I'm not usually the biggest fan of online game jams. However, two pieces of inspiration brought us into this jam:

1) The creator of the jam posted that all games are acceptable, but particularly highlighted alternate reality games, pleading “(somebody make one of these please)." So…

2) We saw the first modifier of The Secret of the Abandoned Museum and a line jumped out: "How cool would it be if you had to go to nearby libraries and find a certain book?"

Thus, we began.

*(If you've never heard of ARGs, watch this video real quick! It will help you understand a bit better)

One of the big struggles with designing ARGs (in theory, as this was our first) is that they are large scale typically and require large amounts of minds to figure out how to solve them – we wanted this to be playable by a single person who stumbled upon it. Also, if you use physical locations, like a library, the information has to be applicable to any generic library – so we took that into consideration as well when picking our source material and designing our codes. Then, ARGs are typically in real-time, so if you miss it – it’s done! it’s over! – and that’s sad, because they’re hard enough to find in the first place. So we wanted our game to be: playable by one or more people, at any place but using/encouraging the use of real places, and playable at any time.

The game jam host urged designers to make a game that “make[s] you feel like a detective.” So instead of a whodunit and try to find the culprit, we went a very different route. The time in my life where I felt most like a detective (other than finding the person who took the teacher’s candy bar in 3rd grade) was when I had to do library research for my college senior paper. Having to find books and cross reference the citations to find other resources the first search pass didn’t pick up. So, we tried to incorporate that idea of “What? I have to go find a book now?” into our game.

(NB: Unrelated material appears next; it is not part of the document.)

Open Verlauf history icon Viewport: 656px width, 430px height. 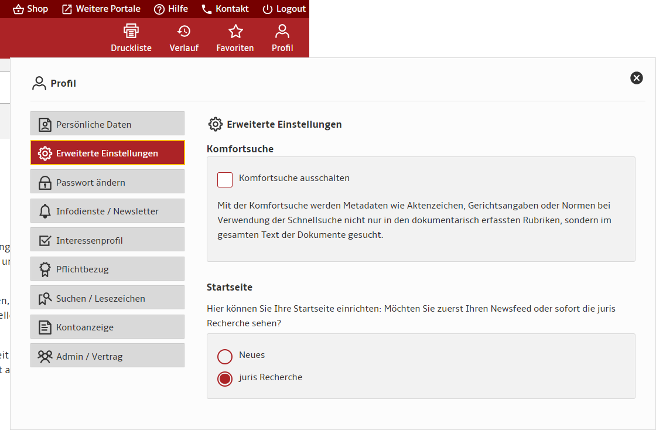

Our writer (our Case of the Mysterious Consultant modifier– it was her first time ever working on a game!) actually sparked the idea for leaving book quotes as clues. The first few days of the jam we spent in local libraries, flipping through old classics, finding tons of quotes. The story design was limited by what quotes we found and how they matched together with other quotes from completely separate books. As well, the story had to be non-linear, as we could not predict the order in which our readers deciphered the quotes. It was actually fascinating to see how one could take quotes out of context and craft different stories. In the end, we had to choose not the best story, but the best supportable story we supply through the quotes we had found.

We utilized many different codes (not one is the same, and there’s more than 10) which we tried to provide hints towards within the text itself. At some point we thought “What if they can’t solve this clue? What if it’s too hard?” And you know what? That’s like being a detective. You don’t always solve the mystery. It is okay to make a game that people fail at or can’t beat (at least we think so). Not all of life’s mysteries are as easily solved as games are prone to portray them.

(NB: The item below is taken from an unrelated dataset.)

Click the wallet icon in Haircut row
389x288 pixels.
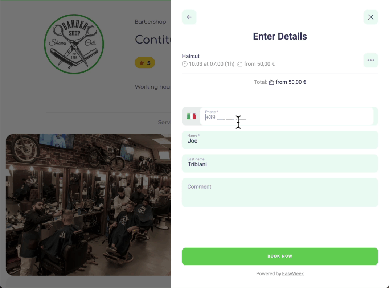coord(239,64)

Each article was handcrafted – with more truth in them than you would believe – with much laughter. And at some point, we realized we could do it all on one picture. A whole game in a single .jpg – it became a challenge, a bragging right. NDcisive Games is all for trying things we’ve never seen done before, so this was to be no exception.

So there’s no clicking, no executable. The whole mystery is told in stream of conscious through quotes of public domain books, readily available at any library. Add in some research work and code breaking, and you have Literary Post, 1974.